15.人攫い
意識を取り戻しても、辺りは真っ暗だった。一瞬まだ意識が戻っていないのかと思って体を動かそうとしたが、手足が自由に動かせず、縄で縛られているせいだと気づいて現実であることを理解した。そして周りを見ると僕が幌付きの馬車に居て、僕以外にも数人いることが分かった。荷台の後ろの方で手足を自由に出来ている男が一人、御者台に二人、そして僕と同じように手足を縛られているのが四人いて、そのうちの一人がカレンだった。

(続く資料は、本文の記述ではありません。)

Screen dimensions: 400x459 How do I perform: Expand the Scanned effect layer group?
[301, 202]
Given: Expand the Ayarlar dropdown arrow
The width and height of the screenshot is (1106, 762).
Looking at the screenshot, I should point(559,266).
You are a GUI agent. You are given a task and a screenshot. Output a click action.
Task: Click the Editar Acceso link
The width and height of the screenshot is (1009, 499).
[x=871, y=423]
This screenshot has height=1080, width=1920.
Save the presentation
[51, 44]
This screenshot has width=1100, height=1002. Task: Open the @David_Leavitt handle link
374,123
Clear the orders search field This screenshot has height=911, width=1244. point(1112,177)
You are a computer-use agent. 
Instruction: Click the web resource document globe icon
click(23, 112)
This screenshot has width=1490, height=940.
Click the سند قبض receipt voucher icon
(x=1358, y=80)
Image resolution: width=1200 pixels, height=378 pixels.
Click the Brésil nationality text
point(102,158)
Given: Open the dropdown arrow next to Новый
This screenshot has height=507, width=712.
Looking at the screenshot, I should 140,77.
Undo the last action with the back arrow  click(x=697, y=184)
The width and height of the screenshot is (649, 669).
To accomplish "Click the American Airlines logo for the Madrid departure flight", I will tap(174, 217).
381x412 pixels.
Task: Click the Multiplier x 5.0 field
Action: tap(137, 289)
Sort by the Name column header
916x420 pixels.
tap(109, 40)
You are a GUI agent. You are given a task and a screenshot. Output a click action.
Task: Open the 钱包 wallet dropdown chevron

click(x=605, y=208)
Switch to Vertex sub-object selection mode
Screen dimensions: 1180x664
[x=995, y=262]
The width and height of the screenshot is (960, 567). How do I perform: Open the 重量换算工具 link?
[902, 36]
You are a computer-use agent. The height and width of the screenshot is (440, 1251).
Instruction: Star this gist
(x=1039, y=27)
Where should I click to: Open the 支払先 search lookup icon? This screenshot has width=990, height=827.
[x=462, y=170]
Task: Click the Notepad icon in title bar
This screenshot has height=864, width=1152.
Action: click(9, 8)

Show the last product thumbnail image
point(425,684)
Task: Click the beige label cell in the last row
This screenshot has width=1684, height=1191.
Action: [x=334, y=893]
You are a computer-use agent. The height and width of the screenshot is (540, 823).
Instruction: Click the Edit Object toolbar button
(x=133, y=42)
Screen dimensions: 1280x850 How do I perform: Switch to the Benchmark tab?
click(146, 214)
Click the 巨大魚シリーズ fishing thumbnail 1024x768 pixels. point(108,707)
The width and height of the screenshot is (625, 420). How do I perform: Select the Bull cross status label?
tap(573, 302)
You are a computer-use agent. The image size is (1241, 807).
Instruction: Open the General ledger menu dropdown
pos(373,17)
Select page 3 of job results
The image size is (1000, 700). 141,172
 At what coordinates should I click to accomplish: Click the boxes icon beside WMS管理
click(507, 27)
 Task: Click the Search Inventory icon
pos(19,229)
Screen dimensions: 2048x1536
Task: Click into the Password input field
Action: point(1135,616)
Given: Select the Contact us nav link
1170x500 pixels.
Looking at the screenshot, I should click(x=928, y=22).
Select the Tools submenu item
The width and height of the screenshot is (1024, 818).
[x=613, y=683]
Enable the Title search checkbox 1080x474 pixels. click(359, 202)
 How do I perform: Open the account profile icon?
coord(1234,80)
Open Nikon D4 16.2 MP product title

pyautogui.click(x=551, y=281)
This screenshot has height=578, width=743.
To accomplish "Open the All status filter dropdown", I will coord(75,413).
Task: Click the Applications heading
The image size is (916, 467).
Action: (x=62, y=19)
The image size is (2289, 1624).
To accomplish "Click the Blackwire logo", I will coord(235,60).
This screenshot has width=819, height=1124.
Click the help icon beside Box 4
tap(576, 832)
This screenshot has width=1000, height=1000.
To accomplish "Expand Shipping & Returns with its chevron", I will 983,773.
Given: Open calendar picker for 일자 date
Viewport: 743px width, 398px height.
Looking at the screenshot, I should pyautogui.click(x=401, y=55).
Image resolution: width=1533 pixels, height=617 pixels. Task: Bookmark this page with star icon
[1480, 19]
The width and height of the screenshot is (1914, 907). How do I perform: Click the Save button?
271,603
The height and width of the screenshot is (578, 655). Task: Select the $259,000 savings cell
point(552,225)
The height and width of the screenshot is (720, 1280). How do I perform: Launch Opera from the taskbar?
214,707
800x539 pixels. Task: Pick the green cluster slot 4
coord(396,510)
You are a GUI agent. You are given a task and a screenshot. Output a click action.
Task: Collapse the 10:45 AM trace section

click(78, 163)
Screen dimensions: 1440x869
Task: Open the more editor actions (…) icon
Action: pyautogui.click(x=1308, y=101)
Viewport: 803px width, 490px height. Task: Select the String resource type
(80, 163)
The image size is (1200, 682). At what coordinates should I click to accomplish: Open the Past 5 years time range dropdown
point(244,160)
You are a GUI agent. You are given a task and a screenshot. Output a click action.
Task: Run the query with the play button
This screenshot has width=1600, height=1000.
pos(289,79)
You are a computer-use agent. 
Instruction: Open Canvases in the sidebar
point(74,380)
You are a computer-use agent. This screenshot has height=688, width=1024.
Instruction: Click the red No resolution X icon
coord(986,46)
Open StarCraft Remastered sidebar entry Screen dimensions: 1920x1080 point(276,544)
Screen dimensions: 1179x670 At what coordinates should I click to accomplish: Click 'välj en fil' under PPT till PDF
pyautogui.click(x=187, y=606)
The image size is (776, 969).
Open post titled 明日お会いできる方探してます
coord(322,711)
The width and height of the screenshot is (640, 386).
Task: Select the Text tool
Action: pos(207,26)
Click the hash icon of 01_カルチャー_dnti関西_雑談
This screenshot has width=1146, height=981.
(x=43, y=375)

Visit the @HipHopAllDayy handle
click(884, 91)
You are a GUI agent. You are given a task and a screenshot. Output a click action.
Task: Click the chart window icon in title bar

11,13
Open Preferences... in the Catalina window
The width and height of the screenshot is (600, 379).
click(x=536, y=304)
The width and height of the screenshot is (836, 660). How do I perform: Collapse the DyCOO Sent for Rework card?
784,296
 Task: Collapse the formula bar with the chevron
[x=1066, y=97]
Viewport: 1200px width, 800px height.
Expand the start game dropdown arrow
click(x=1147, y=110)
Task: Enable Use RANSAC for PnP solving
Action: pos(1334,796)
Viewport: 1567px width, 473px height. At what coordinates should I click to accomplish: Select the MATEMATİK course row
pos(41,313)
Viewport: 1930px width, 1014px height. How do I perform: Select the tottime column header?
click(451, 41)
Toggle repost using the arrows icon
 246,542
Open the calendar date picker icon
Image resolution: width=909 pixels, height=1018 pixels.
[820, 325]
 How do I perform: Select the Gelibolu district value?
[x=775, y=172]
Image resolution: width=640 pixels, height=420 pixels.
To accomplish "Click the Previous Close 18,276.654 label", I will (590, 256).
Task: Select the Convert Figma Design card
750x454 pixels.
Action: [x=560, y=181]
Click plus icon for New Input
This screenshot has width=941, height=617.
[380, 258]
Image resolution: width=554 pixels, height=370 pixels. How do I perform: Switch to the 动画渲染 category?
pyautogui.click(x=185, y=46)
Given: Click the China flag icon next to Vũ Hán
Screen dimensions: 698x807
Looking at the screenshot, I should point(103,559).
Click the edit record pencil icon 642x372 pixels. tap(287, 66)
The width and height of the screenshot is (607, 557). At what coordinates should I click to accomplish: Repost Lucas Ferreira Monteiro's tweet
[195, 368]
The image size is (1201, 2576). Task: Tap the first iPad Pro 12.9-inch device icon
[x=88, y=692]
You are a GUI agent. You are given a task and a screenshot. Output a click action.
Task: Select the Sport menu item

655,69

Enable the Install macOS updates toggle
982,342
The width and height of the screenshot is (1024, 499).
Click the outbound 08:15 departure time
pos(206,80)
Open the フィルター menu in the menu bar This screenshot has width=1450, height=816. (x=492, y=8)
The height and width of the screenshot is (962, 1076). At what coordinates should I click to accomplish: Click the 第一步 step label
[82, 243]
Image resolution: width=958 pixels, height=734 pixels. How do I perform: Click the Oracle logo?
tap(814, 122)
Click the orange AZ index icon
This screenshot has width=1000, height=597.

僕が意識を取り戻したことに気づいたのか、荷台で唯一動ける男が僕に視線を向ける。そいつは僕をじっと見た後、すぐにまた荷台全体を見渡すように視線を戻した。僕よりやや大きい体つきで武具を身につけていた。
外を見ると真っ暗で夜だと分かった。荷台には明かりが前方と後方の一つずつしかないうえに灯りが弱いため薄暗い。隣と灯りに近い人物の顔くらいしか視認できなかった。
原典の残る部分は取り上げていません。